A) Water networks in the apo enzyme (P4₃ crystal form). Waters are shown as blue spheres, with electron density contoured at 5 σ (blue mesh) and 1.5 σ (blue surface). Hydrogen bonds are shown as dashed lines (distances are 2.6–3 Å). B) Water networks in the Mac1-ADPr complex. ADP-ribose is shown as cyan sticks. Conformational changes upon ADP-ribose binding are highlighted with black arrows. C) Comparison of crystallographic B-factors of water molecules in the catalytic site and adenosine site. The range and 95% confidence interval are shown. D) Examples of the role of water networks in fragment binding. Right: ZINC340465 (PDB 5RSV) makes a single hydrogen bond to the protein (green dashed line), but makes five hydrogen bonds via water molecules. Although few fragments hydrogen bond directly to the backbone oxygen of Ala154 (Figure 4E), several fragments interact with this residue via bridging water molecules (red dashed line) including ZINC89254160_N3 (PDB 5RSJ). E) Plot showing all water molecules that lie within 3.5 Å of a non-carbon fragment atom. Water molecules are shown as blue spheres, with the major clusters circled. The cluster in a red circle bridges fragments and the Ala154 backbone oxygen.

Figure 9.. Biophysical corroboration of solution binding of crystallographic fragment hits by DSF, ITC and ADPr-peptide displacement assay.

Top panel (A–F) shows performance of the most potent fragment hits in DSF, ITC, and ADPr-peptide displacement assay compared to ADP-ribose.

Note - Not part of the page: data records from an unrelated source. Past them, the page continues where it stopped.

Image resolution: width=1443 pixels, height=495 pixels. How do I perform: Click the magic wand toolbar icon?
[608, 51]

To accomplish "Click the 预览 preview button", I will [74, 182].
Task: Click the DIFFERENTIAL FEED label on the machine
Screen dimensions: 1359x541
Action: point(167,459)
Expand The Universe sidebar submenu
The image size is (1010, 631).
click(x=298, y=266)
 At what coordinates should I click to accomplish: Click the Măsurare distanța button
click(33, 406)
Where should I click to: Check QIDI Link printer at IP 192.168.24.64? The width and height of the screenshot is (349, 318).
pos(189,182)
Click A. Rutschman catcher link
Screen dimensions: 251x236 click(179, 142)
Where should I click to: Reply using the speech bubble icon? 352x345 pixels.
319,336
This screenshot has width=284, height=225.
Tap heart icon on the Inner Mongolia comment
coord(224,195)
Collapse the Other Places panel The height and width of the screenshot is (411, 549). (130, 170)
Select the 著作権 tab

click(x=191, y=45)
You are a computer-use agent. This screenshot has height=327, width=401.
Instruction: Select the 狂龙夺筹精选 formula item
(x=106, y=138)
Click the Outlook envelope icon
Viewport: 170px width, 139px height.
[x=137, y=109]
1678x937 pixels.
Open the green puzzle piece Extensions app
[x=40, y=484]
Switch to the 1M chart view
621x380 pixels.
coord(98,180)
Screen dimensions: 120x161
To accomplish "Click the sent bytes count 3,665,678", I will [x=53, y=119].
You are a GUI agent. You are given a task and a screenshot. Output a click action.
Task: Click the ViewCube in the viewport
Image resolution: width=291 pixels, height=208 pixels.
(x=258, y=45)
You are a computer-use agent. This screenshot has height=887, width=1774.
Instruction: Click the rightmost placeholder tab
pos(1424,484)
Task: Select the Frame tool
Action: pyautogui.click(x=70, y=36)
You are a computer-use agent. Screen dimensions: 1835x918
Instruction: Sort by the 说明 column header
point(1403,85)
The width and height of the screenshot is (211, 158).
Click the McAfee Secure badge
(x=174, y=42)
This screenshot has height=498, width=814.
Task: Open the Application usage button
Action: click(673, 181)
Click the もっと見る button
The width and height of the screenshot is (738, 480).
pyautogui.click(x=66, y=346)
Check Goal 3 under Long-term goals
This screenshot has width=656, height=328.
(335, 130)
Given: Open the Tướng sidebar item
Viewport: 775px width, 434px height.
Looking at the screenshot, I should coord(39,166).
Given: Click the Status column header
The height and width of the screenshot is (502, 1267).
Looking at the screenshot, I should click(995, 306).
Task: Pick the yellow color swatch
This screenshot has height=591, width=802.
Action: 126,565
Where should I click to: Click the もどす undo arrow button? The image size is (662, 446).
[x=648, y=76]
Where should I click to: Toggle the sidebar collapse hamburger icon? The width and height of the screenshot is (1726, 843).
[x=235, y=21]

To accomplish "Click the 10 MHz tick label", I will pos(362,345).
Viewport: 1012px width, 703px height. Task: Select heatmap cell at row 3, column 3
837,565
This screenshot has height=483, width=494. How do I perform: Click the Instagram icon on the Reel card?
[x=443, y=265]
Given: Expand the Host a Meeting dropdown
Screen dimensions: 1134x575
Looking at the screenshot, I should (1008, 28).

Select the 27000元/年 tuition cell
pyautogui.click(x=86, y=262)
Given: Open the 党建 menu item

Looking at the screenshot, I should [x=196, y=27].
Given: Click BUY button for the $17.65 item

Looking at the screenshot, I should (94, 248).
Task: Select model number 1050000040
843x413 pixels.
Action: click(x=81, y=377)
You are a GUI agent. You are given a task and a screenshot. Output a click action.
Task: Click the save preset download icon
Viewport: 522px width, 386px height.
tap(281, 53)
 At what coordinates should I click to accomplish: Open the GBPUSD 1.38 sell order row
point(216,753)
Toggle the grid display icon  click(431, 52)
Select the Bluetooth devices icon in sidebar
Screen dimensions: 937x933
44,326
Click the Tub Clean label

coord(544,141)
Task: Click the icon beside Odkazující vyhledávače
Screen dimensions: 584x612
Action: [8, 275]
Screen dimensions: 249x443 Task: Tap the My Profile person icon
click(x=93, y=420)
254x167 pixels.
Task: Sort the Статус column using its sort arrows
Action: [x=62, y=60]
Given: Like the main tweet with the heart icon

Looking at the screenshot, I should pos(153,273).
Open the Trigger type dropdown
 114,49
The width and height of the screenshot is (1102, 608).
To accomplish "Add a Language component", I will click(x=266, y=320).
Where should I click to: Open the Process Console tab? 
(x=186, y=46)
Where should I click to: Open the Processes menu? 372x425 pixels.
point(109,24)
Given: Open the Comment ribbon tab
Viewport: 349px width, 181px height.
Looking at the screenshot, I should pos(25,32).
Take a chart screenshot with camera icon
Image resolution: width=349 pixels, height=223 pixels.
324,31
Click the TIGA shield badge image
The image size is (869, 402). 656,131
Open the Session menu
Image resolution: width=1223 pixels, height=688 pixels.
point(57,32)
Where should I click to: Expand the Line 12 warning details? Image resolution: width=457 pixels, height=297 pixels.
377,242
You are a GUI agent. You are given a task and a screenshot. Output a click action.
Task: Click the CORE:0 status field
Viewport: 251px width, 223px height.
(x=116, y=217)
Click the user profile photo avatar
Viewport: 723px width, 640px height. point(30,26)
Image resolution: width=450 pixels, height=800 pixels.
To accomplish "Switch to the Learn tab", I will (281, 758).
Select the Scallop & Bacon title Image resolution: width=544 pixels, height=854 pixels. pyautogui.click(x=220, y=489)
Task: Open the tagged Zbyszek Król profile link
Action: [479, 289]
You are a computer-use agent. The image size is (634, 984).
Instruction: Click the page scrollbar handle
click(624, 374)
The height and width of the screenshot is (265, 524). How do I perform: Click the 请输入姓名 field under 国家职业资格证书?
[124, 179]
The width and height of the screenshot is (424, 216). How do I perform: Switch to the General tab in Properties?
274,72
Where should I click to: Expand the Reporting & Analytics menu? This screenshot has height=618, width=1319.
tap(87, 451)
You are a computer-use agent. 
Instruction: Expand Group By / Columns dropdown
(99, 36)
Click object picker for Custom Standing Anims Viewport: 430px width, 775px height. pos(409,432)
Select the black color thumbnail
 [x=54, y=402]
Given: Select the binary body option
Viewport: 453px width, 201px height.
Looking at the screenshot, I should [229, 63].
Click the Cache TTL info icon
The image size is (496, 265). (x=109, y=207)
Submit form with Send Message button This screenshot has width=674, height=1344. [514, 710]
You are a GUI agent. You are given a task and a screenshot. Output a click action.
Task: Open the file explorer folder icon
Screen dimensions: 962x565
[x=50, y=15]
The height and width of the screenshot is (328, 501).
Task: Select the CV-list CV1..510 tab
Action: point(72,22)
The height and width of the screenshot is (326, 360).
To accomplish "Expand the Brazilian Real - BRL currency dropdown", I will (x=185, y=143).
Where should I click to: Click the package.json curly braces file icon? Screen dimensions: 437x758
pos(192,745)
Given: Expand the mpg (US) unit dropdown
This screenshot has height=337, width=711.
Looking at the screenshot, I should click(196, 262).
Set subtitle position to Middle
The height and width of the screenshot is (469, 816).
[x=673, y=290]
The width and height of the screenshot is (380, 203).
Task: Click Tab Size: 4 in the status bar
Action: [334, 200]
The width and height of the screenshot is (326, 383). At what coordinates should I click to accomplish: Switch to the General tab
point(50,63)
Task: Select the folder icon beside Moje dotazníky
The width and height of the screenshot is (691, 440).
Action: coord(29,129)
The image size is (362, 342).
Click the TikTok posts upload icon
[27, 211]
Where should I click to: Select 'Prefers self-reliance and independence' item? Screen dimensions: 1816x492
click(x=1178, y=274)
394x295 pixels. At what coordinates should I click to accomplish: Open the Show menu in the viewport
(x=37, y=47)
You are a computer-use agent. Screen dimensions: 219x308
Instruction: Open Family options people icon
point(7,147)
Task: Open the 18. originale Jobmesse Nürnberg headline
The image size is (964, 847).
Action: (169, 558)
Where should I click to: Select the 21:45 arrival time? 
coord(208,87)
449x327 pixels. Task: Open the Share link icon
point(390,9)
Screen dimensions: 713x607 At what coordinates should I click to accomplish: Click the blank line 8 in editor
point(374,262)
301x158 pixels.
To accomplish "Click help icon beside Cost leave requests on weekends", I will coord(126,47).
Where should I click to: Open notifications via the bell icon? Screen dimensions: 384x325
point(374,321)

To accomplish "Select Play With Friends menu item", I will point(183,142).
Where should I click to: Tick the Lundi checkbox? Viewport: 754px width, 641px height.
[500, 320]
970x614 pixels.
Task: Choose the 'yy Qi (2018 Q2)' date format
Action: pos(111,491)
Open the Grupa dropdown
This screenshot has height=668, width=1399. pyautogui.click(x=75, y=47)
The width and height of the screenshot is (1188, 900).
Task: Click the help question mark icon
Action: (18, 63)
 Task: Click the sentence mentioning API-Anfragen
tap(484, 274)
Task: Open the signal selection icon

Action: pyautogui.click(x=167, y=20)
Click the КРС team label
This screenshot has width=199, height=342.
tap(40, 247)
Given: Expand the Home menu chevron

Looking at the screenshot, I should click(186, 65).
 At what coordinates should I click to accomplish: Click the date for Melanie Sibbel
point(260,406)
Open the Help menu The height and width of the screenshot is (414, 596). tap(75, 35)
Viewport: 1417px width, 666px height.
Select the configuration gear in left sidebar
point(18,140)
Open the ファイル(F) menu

C,D) Normalized raw DSF RFU demonstrates canonical unfolding curves and minimal compound-associated curve shape aberrations. Tm_a elevation reveals Mac1 stabilization through fragment binding. Gradient color scale: 0 mM = yellow; 3 mM = purple. E) Integrated heat peaks measured by ITC as a function of binding site saturation. The black line represents a non-linear least squares (NLLS) fit using a single-site binding model. F) Peptide displacement assay measures ADPr-peptide displacement (i.e. % competition) from Mac1 by ligand. G) Summary of solution binding data for fragments from top panel. ΔTm_a are given for the highest compound concentration in this assay. H) Additional fragment hits showing Mac1 peptide competition.

Figure 10.. Fragments bridging multiple adenosine subsites provide direct merging opportunities.

A) Sliced view of the adenosine site (white surface, grey interior) and a symmetry mate (blue surface and interior) showing the deep pocket created by crystal packing in the P4₃ crystals. The 66 fragments that H-bond with the Lys11 backbone nitrogen are shown as sticks. B) Plot showing distances between the symmetry mate (Lys11-N) and the adenine subsite (Asp22-Oδ, Ile23-N, Ala154-O) for all fragments identified in the adenosine site. Dashed lines show the 3.5 Å cut-off used to classify H-bonds. C) An example showing one of the 24 fragments that bound in the adenosine site, yet only formed an H-bond with the symmetry mate. D) An example of one of the fragments that bridged the 9–11 Å gap between the adenine subsite and the symmetry mate. I, J) Opportunities for fragment linking and merging. Adjacent or overlapping fragments were initially merged into a single new compound. Examples of readily available make-on-demand compounds are shown.